- [Exercise directions]: Transcribe all of the data exactly, leaving nothing out.

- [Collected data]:

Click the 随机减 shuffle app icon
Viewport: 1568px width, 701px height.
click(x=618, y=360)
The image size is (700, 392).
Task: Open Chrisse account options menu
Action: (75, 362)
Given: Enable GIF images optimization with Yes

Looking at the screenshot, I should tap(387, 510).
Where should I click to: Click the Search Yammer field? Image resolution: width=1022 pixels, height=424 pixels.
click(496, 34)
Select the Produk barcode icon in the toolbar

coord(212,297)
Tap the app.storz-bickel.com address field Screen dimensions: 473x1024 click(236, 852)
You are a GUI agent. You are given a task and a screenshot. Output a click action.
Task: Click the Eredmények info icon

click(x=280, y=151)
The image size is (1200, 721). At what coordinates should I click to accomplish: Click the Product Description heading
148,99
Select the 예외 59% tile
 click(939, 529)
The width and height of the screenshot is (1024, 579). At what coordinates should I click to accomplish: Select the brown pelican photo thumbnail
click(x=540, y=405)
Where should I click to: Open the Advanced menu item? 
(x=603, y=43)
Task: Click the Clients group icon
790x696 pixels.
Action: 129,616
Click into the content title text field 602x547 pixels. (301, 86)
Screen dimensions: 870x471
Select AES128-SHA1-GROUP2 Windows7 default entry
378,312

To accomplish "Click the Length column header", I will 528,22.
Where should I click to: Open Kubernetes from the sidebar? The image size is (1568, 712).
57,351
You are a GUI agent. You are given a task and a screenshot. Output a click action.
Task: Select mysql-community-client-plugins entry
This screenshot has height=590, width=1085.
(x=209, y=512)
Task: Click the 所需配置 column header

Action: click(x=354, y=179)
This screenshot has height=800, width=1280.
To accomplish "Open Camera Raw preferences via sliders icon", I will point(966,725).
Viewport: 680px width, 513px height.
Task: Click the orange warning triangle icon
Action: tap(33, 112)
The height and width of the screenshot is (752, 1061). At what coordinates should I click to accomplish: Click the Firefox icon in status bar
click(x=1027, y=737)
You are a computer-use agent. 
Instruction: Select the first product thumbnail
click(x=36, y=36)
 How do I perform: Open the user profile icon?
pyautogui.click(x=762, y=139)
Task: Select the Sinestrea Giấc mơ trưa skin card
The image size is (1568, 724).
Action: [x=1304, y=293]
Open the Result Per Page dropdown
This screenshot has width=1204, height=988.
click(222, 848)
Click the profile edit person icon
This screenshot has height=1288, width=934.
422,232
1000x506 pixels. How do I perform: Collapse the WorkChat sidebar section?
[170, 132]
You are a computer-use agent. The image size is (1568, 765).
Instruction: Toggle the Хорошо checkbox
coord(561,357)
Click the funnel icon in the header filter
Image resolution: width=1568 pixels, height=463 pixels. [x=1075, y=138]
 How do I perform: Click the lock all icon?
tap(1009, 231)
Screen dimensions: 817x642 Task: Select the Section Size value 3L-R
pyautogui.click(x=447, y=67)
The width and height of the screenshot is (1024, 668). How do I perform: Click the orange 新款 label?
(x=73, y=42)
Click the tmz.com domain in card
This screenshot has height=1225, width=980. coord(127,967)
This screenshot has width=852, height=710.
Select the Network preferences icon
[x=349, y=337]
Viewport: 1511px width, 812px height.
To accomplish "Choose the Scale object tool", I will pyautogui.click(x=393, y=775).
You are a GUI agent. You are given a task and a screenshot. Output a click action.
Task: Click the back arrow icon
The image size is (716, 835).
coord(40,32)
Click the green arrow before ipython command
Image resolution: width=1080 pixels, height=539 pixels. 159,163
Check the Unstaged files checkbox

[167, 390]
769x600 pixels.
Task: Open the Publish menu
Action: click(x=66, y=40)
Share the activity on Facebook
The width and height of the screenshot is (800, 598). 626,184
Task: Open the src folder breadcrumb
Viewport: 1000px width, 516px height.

- [Response below]:
Click the 随机减 shuffle app icon
Viewport: 1568px width, 701px height.
click(x=618, y=360)
The image size is (700, 392).
Task: Open Chrisse account options menu
Action: (75, 362)
Given: Enable GIF images optimization with Yes

Looking at the screenshot, I should tap(387, 510).
Where should I click to: Click the Search Yammer field? Image resolution: width=1022 pixels, height=424 pixels.
click(496, 34)
Select the Produk barcode icon in the toolbar

coord(212,297)
Tap the app.storz-bickel.com address field Screen dimensions: 473x1024 click(236, 852)
You are a GUI agent. You are given a task and a screenshot. Output a click action.
Task: Click the Eredmények info icon

click(x=280, y=151)
The image size is (1200, 721). At what coordinates should I click to accomplish: Click the Product Description heading
148,99
Select the 예외 59% tile
 click(939, 529)
The width and height of the screenshot is (1024, 579). At what coordinates should I click to accomplish: Select the brown pelican photo thumbnail
click(x=540, y=405)
Where should I click to: Open the Advanced menu item? 
(x=603, y=43)
Task: Click the Clients group icon
790x696 pixels.
Action: 129,616
Click into the content title text field 602x547 pixels. (301, 86)
Screen dimensions: 870x471
Select AES128-SHA1-GROUP2 Windows7 default entry
378,312

To accomplish "Click the Length column header", I will 528,22.
Where should I click to: Open Kubernetes from the sidebar? The image size is (1568, 712).
57,351
You are a GUI agent. You are given a task and a screenshot. Output a click action.
Task: Select mysql-community-client-plugins entry
This screenshot has height=590, width=1085.
(x=209, y=512)
Task: Click the 所需配置 column header

Action: click(x=354, y=179)
This screenshot has height=800, width=1280.
To accomplish "Open Camera Raw preferences via sliders icon", I will point(966,725).
Viewport: 680px width, 513px height.
Task: Click the orange warning triangle icon
Action: tap(33, 112)
The height and width of the screenshot is (752, 1061). At what coordinates should I click to accomplish: Click the Firefox icon in status bar
click(x=1027, y=737)
You are a computer-use agent. 
Instruction: Select the first product thumbnail
click(x=36, y=36)
 How do I perform: Open the user profile icon?
pyautogui.click(x=762, y=139)
Task: Select the Sinestrea Giấc mơ trưa skin card
The image size is (1568, 724).
Action: [x=1304, y=293]
Open the Result Per Page dropdown
This screenshot has width=1204, height=988.
click(222, 848)
Click the profile edit person icon
This screenshot has height=1288, width=934.
422,232
1000x506 pixels. How do I perform: Collapse the WorkChat sidebar section?
[170, 132]
You are a computer-use agent. The image size is (1568, 765).
Instruction: Toggle the Хорошо checkbox
coord(561,357)
Click the funnel icon in the header filter
Image resolution: width=1568 pixels, height=463 pixels. [x=1075, y=138]
 How do I perform: Click the lock all icon?
tap(1009, 231)
Screen dimensions: 817x642 Task: Select the Section Size value 3L-R
pyautogui.click(x=447, y=67)
The width and height of the screenshot is (1024, 668). How do I perform: Click the orange 新款 label?
(x=73, y=42)
Click the tmz.com domain in card
This screenshot has height=1225, width=980. coord(127,967)
This screenshot has width=852, height=710.
Select the Network preferences icon
[x=349, y=337]
Viewport: 1511px width, 812px height.
To accomplish "Choose the Scale object tool", I will pyautogui.click(x=393, y=775).
You are a GUI agent. You are given a task and a screenshot. Output a click action.
Task: Click the back arrow icon
The image size is (716, 835).
coord(40,32)
Click the green arrow before ipython command
Image resolution: width=1080 pixels, height=539 pixels. 159,163
Check the Unstaged files checkbox

[167, 390]
769x600 pixels.
Task: Open the Publish menu
Action: click(x=66, y=40)
Share the activity on Facebook
The width and height of the screenshot is (800, 598). 626,184
Task: Open the src folder breadcrumb
Viewport: 1000px width, 516px height.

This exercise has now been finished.